La cantante Imelda Tuñón respondió a la demanda por daño moral que interpuso su excuñado, José Manuel Figueroa. La viuda de Julián Figueroa calificó la situación como un error propio. Además, manifestó su disposición para aceptar las consecuencias legales correspondientes.
Una filtración desafortunada
El conflicto legal inició tras la difusión de un audio privado en febrero pasado. En dicha grabación, Tuñón mencionaba presuntos abusos contra su esposo por parte de su hermano mayor. La joven aclaró que estas declaraciones formaban parte de una charla privada.

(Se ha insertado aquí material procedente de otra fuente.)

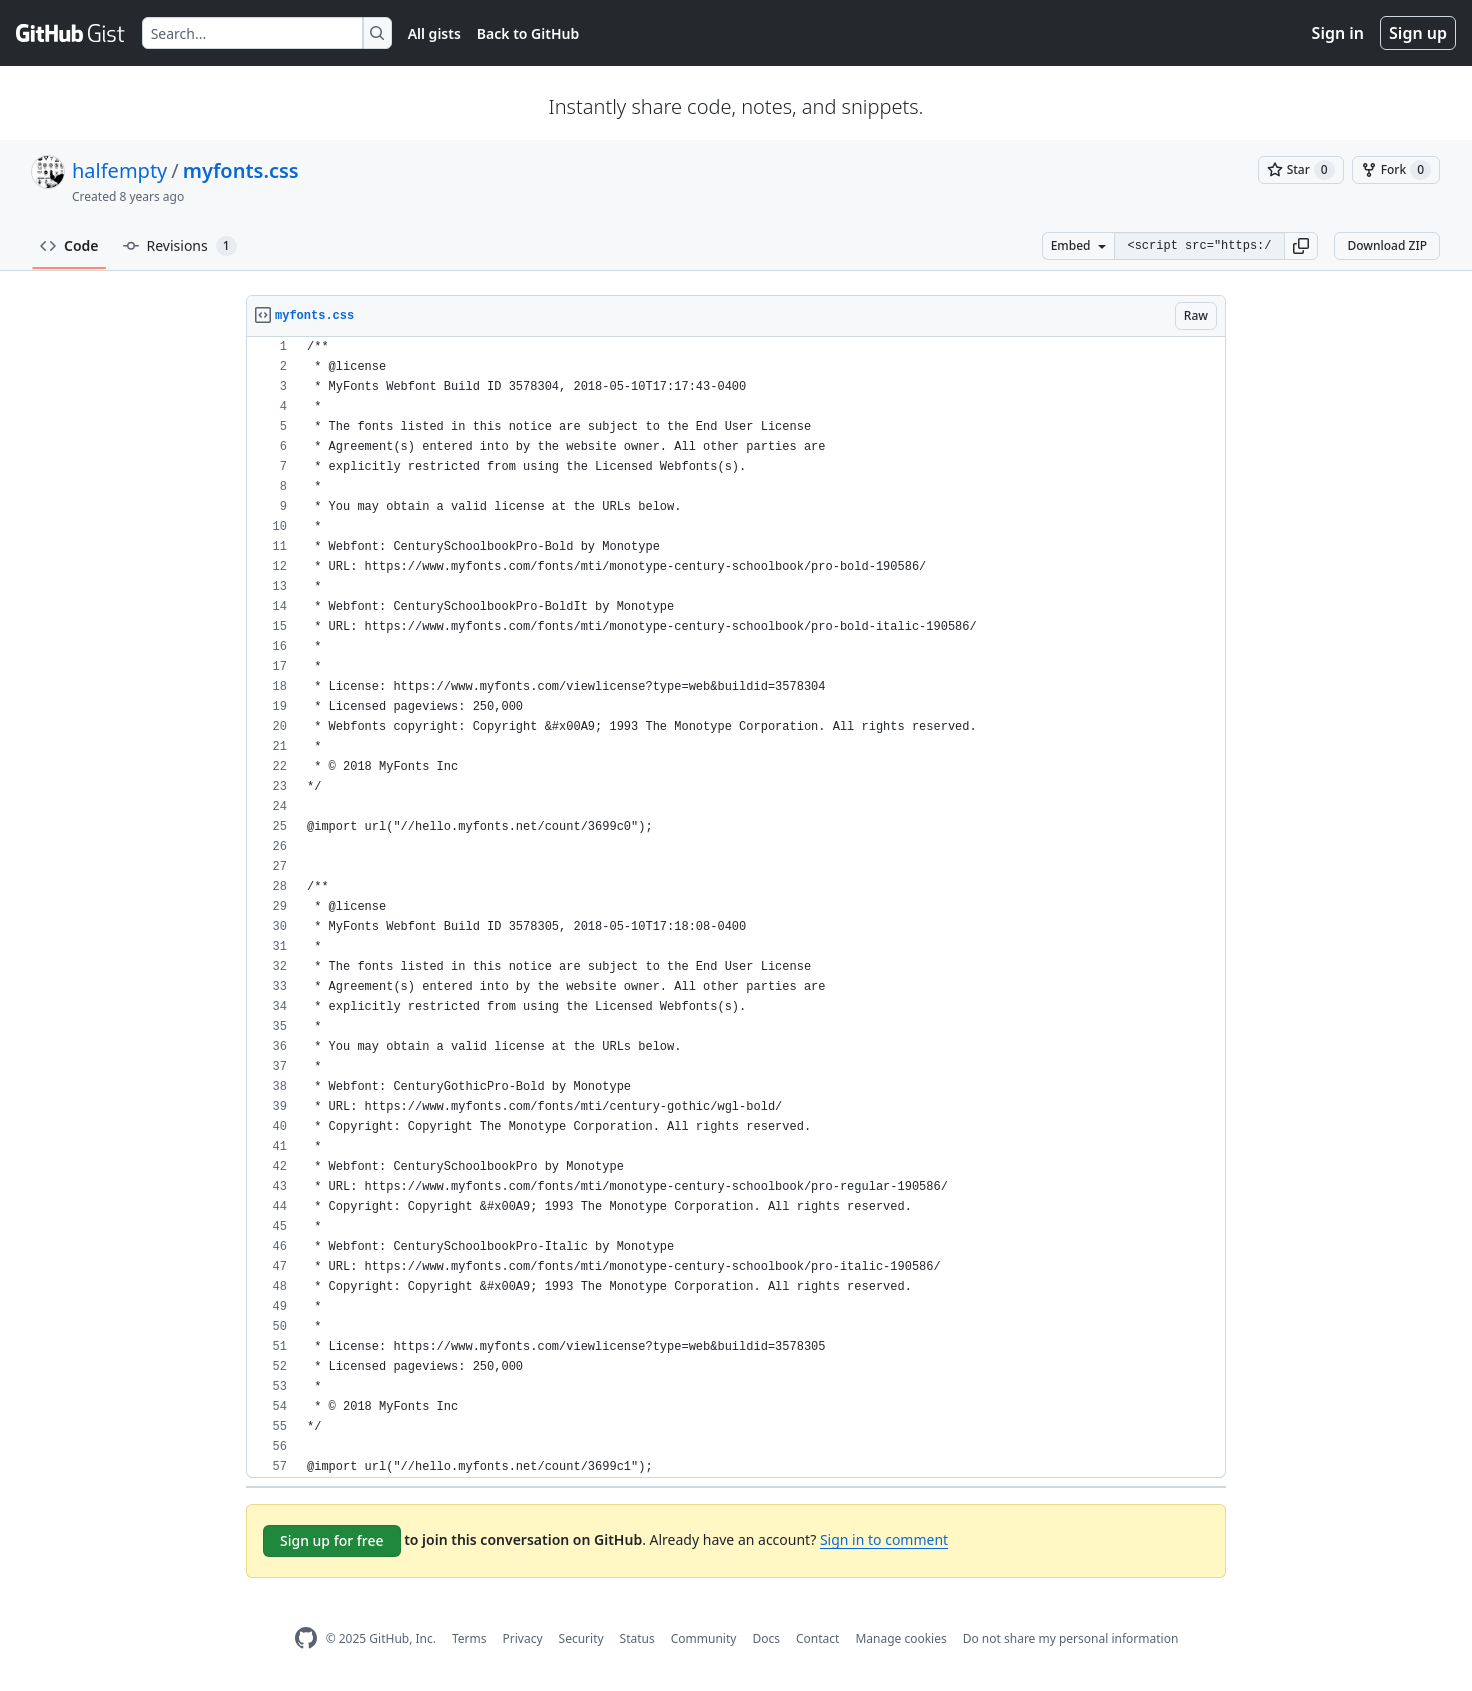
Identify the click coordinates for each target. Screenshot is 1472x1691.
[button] (1301, 246)
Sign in (1338, 33)
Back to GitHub (528, 33)
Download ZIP (1387, 245)
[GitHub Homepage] (306, 1638)
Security (581, 1638)
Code (69, 245)
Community (704, 1638)
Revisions (180, 246)
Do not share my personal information (1071, 1638)
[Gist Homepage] (71, 33)
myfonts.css (241, 170)
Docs (766, 1638)
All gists (434, 33)
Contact (817, 1638)
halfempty (119, 170)
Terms (469, 1638)
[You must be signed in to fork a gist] (1396, 170)
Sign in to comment (884, 1539)
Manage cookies (900, 1638)
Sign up (1418, 33)
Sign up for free (332, 1540)
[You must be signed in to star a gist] (1301, 170)
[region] (736, 907)
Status (637, 1638)
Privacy (523, 1638)
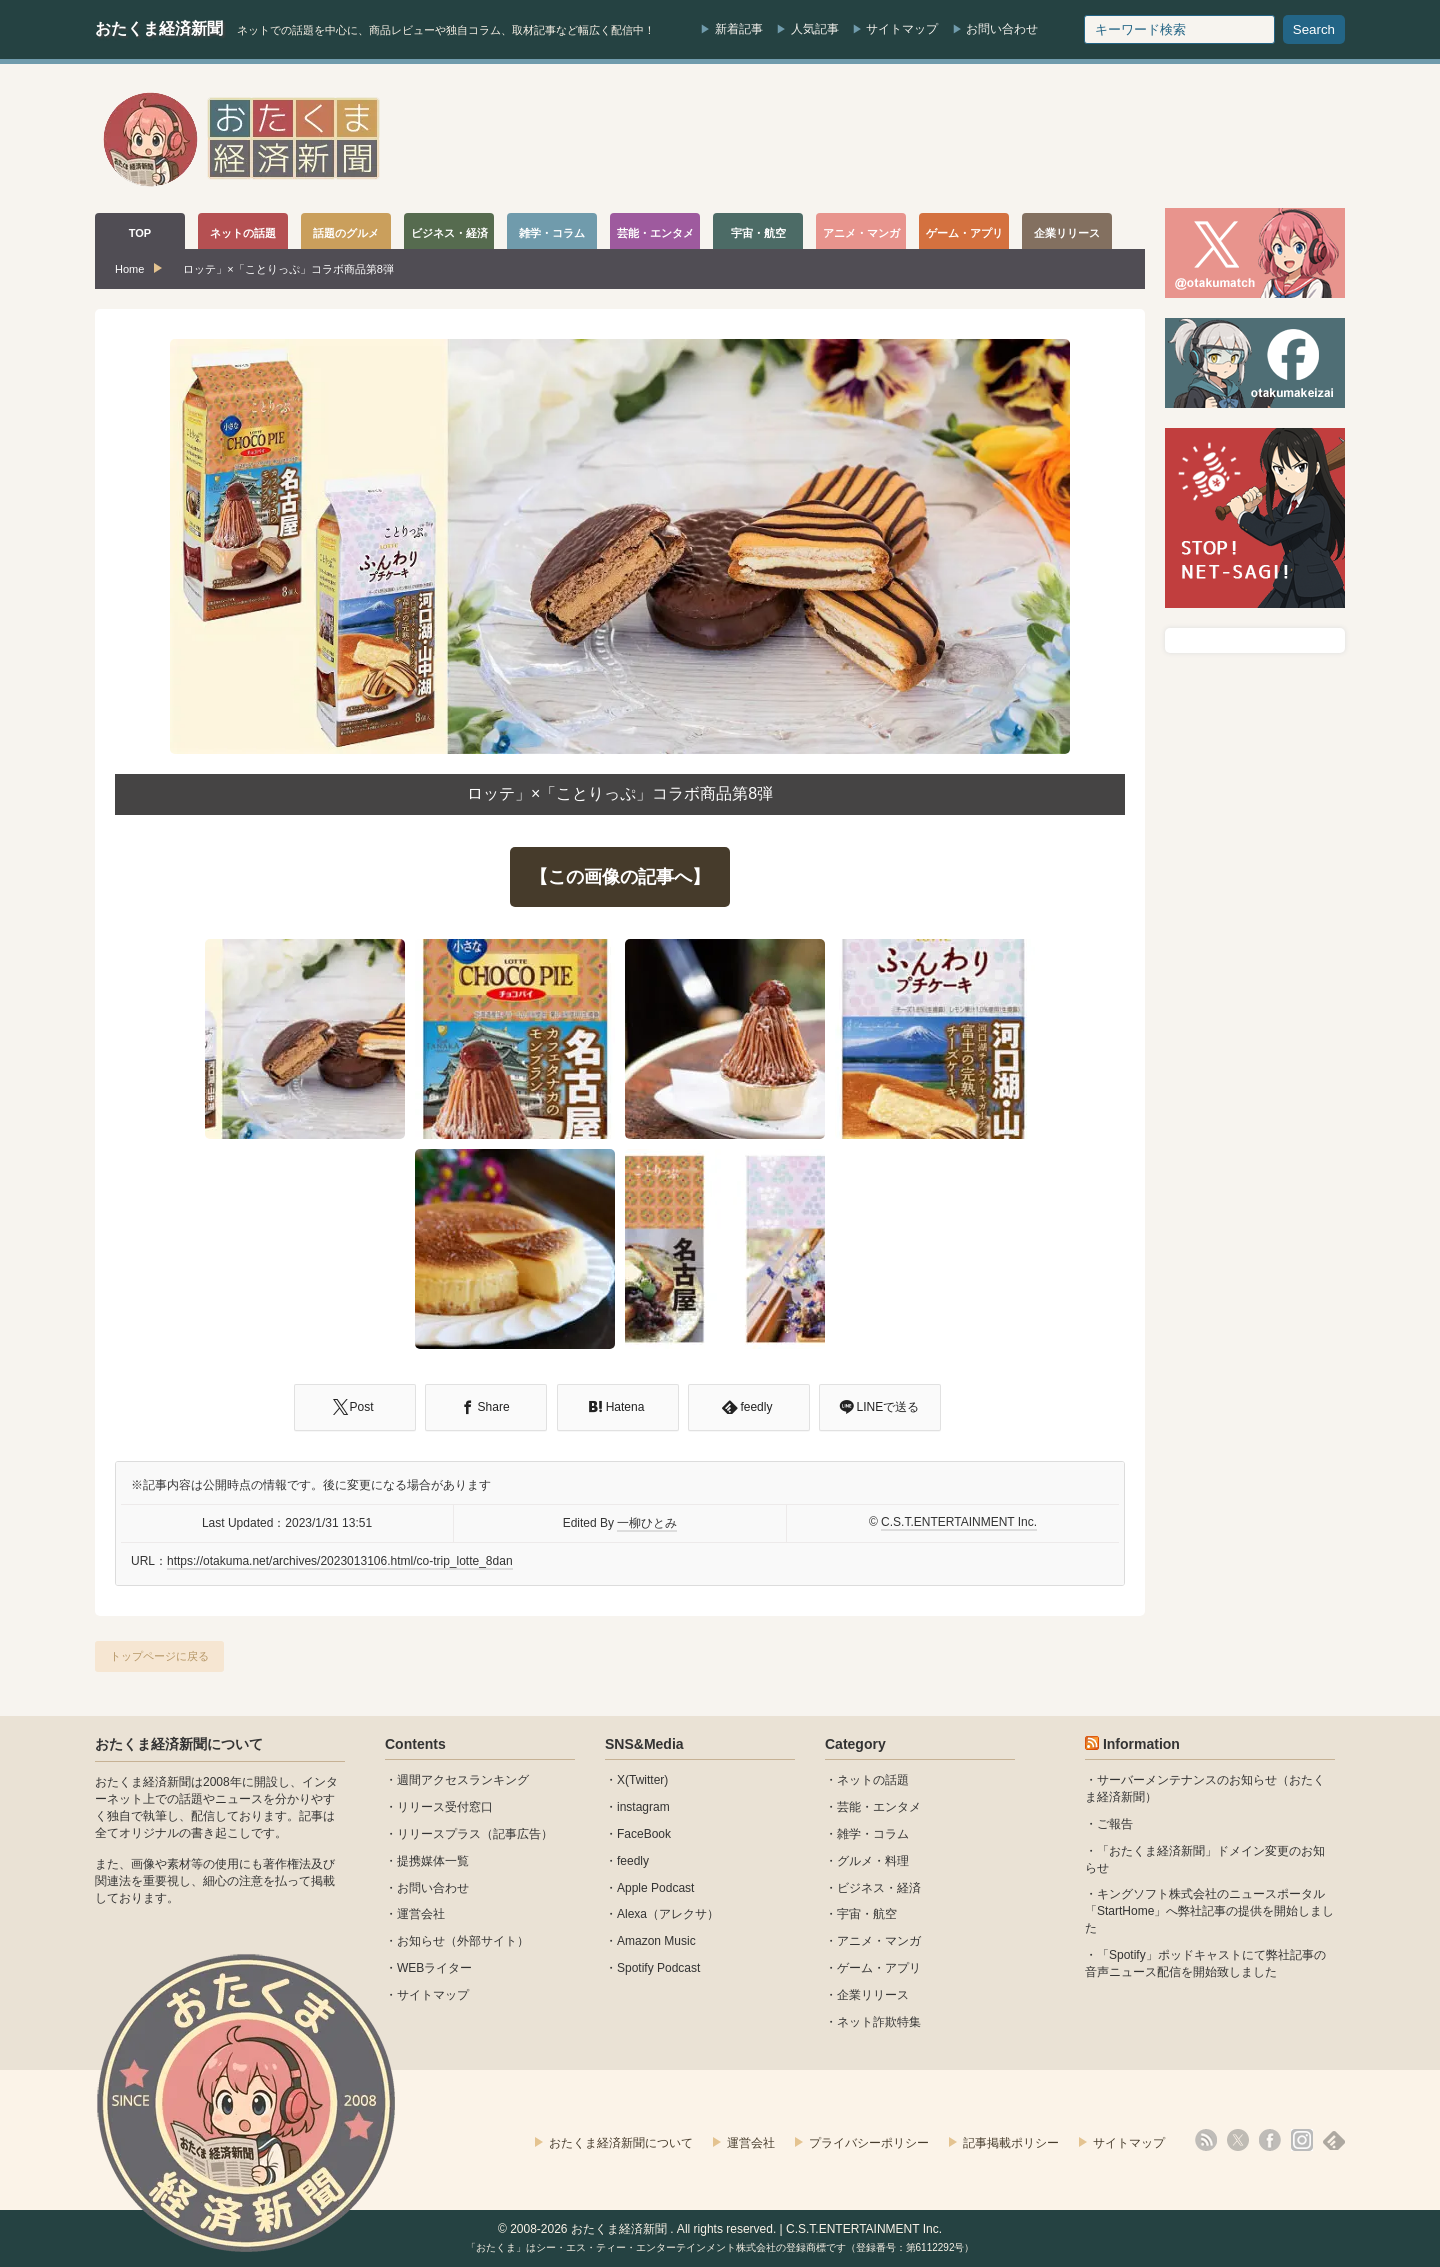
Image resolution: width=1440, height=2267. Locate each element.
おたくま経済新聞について (179, 1744)
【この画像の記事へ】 (620, 877)
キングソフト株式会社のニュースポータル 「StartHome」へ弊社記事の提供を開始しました (1209, 1911)
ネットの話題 (873, 1780)
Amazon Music (656, 1941)
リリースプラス (439, 1834)
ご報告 (1115, 1824)
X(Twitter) (642, 1780)
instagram (643, 1807)
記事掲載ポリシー (1011, 2143)
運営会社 (421, 1914)
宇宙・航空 (867, 1914)
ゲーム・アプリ (879, 1968)
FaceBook (644, 1834)
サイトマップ (902, 29)
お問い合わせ (1002, 29)
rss (1206, 2140)
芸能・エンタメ (879, 1807)
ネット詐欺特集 (879, 2022)
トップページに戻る (159, 1656)
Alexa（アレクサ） (668, 1914)
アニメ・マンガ (879, 1941)
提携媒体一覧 (433, 1861)
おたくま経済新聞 (159, 28)
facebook (1270, 2140)
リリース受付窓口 (445, 1807)
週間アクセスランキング (463, 1780)
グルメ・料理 (873, 1861)
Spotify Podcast (658, 1968)
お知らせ (421, 1941)
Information (1141, 1744)
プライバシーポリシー (869, 2143)
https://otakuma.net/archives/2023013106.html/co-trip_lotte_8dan (340, 1561)
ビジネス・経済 (879, 1888)
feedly (633, 1861)
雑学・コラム (873, 1834)
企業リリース (873, 1995)
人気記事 (815, 29)
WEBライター (434, 1968)
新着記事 (739, 29)
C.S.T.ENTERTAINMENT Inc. (959, 1522)
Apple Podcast (655, 1888)
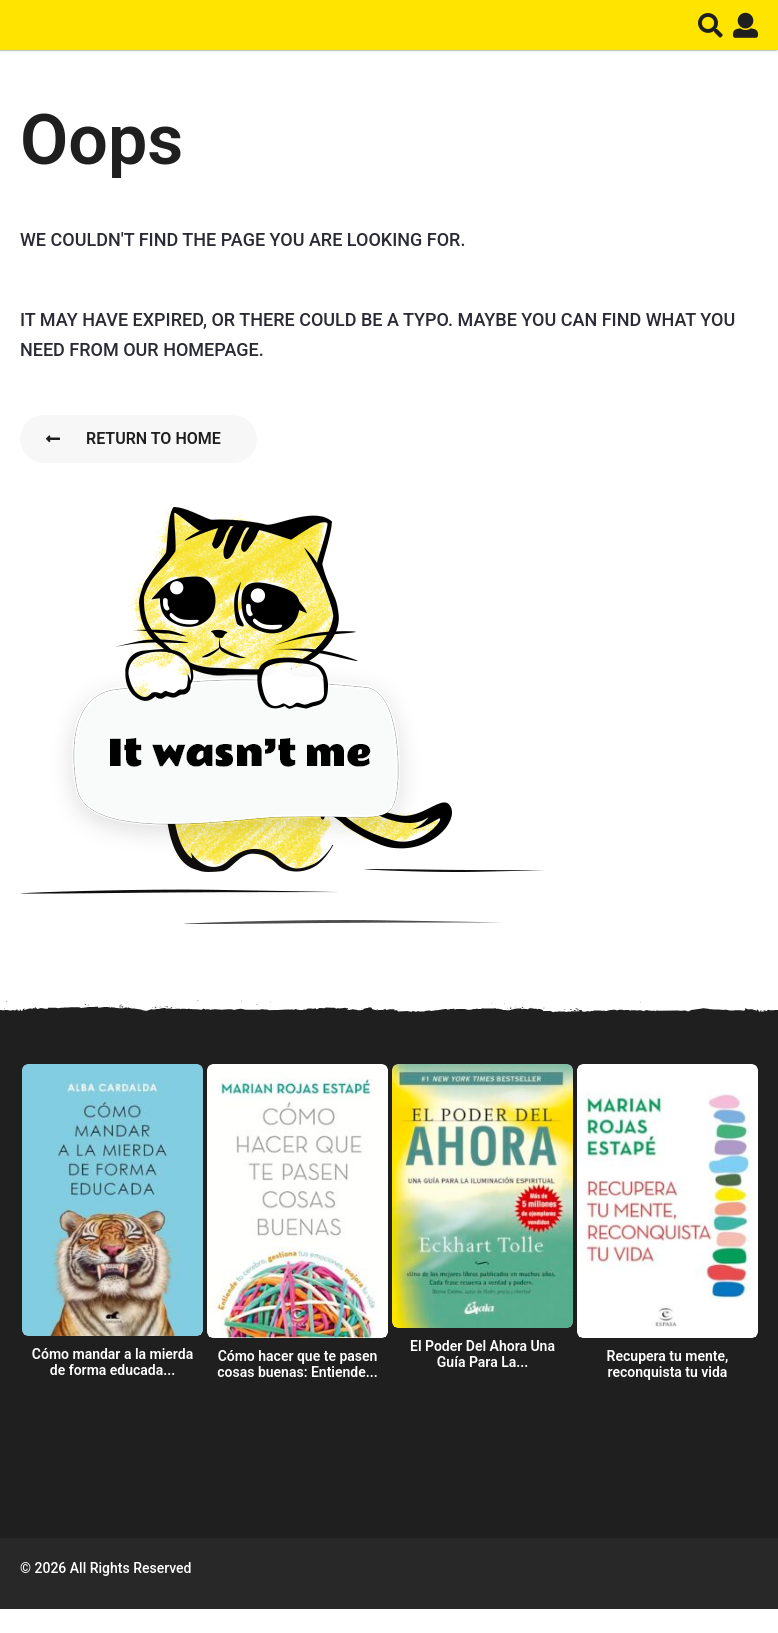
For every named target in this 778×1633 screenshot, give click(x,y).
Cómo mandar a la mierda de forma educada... (112, 1362)
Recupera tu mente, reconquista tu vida (668, 1364)
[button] (710, 25)
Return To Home (133, 438)
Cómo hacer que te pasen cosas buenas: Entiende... (297, 1364)
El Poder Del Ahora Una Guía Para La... (482, 1354)
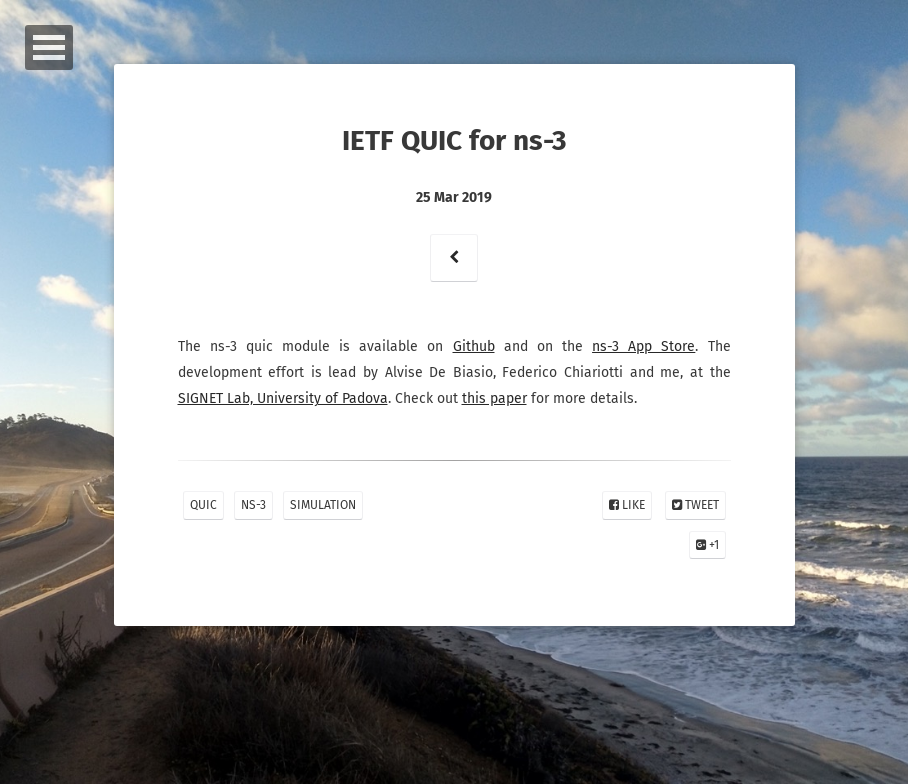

Lamentablemente, el material terminó en manos de terceros.
"Lo voy a tener que aguantar, porque fue un error mío. Ni modo, así son las cosas", declaró Tuñón ante diversos medios de comunicación. La actriz reconoció que la polémica surgió por un desborde emocional. También lamentó que la conversación se hiciera pública sin su consentimiento.
Intento de acercamiento
Imelda Tuñón reveló que ya buscó comunicación directa con el hijo de Joan Sebastian. El objetivo del contacto fue aclarar que nunca buscó perjudicar su imagen. Aseguró estar agotada de los escándalos mediáticos. "No me sirve de nada crear polémica", añadió la exnuera de Maribel Guardia.
Por su parte, José Manuel Figueroa sostiene que el daño a su reputación es irreparable. El cantante reafirmó que el proceso judicial continúa su curso normal. Su defensa busca proteger el nombre de su familia. Asimismo, intenta resguardar el legado de su fallecido hermano menor.